Directions for this task
Exactly as they appear, write the lines from the one containing "You are a computer-use agent." to the final line of the entries, leaving pictures out.

The input
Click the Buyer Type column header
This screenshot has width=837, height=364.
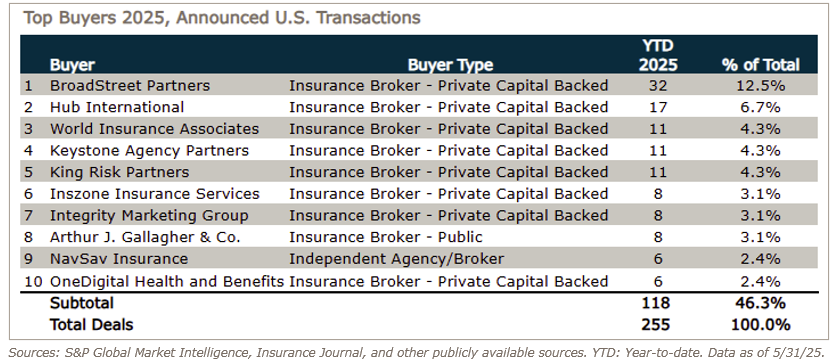[451, 65]
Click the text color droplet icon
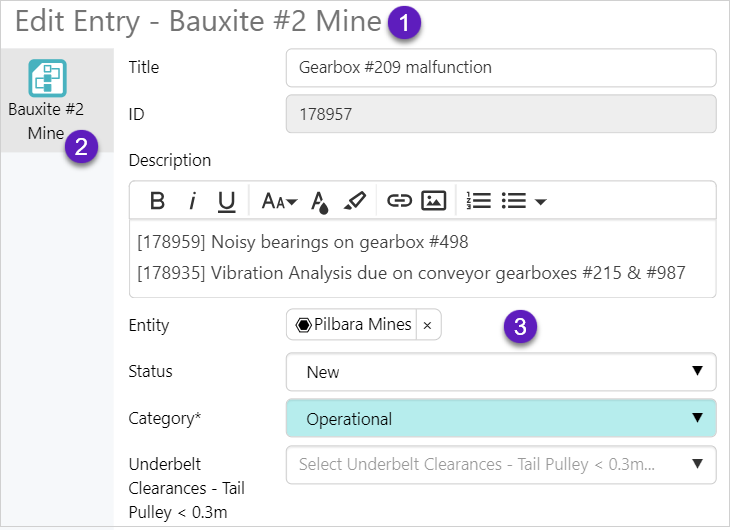The height and width of the screenshot is (530, 730). [320, 201]
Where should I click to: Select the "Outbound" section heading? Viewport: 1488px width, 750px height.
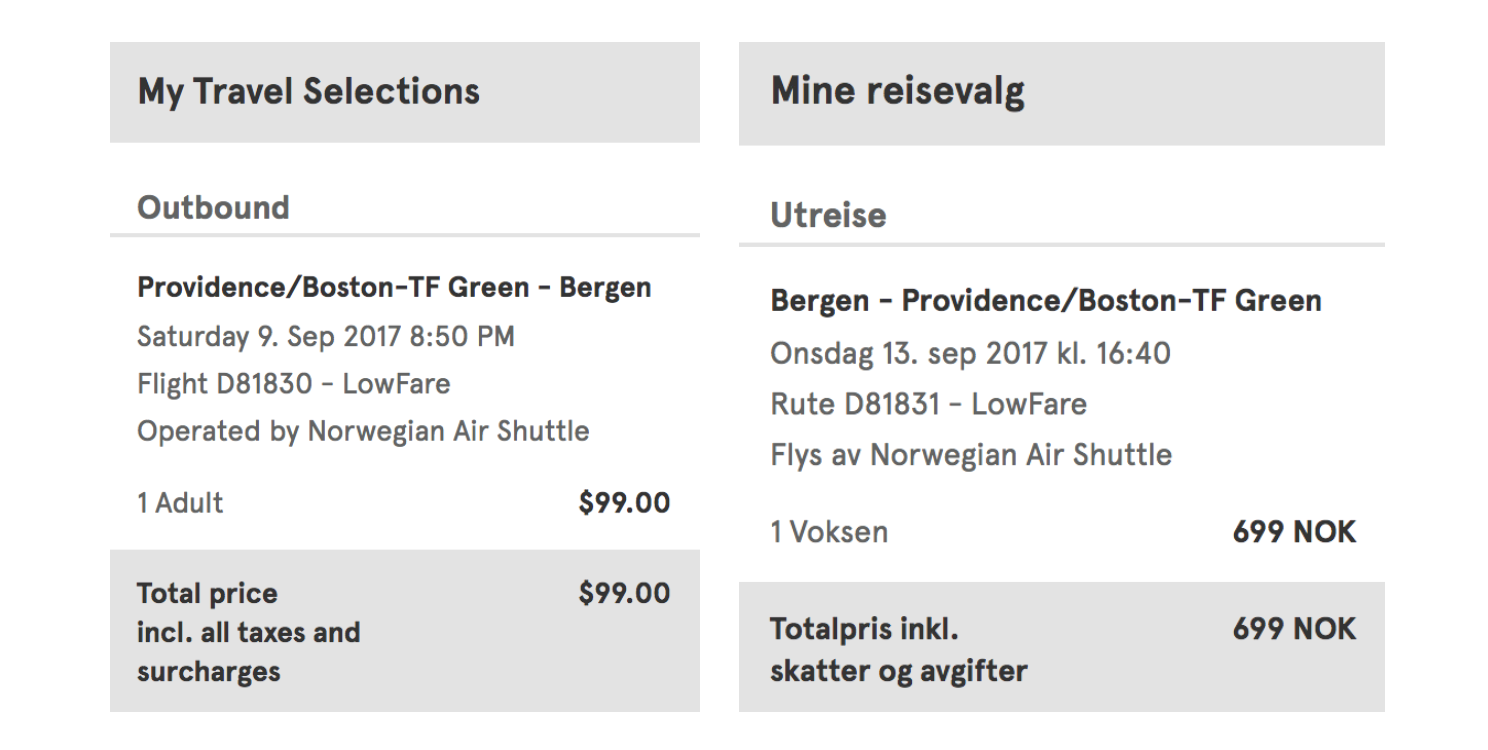[213, 208]
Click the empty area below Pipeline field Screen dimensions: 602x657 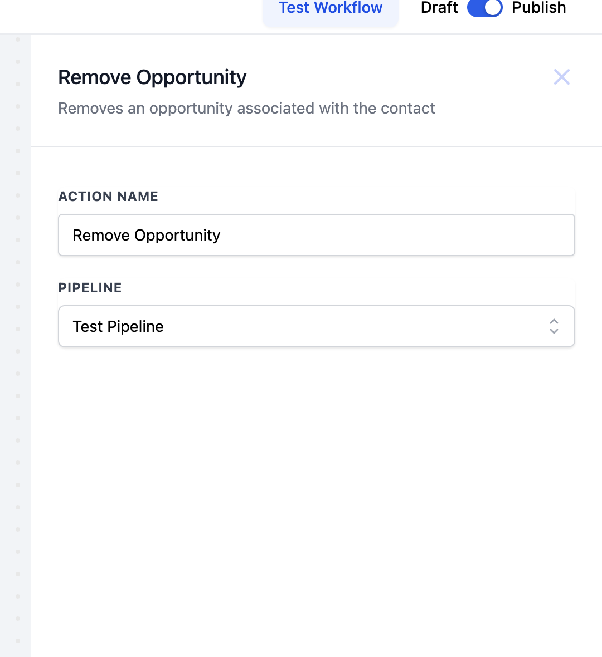(316, 499)
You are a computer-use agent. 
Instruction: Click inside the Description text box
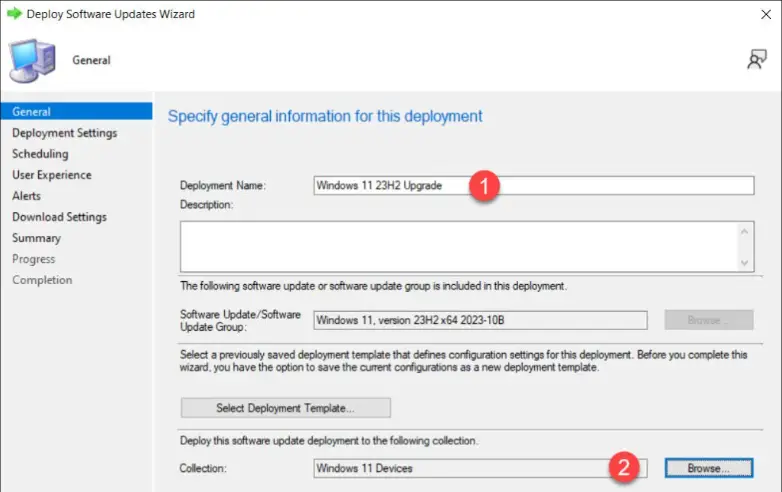point(458,245)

Response
You are a computer-use agent. 
Instruction: Click inside the Description text box
point(458,245)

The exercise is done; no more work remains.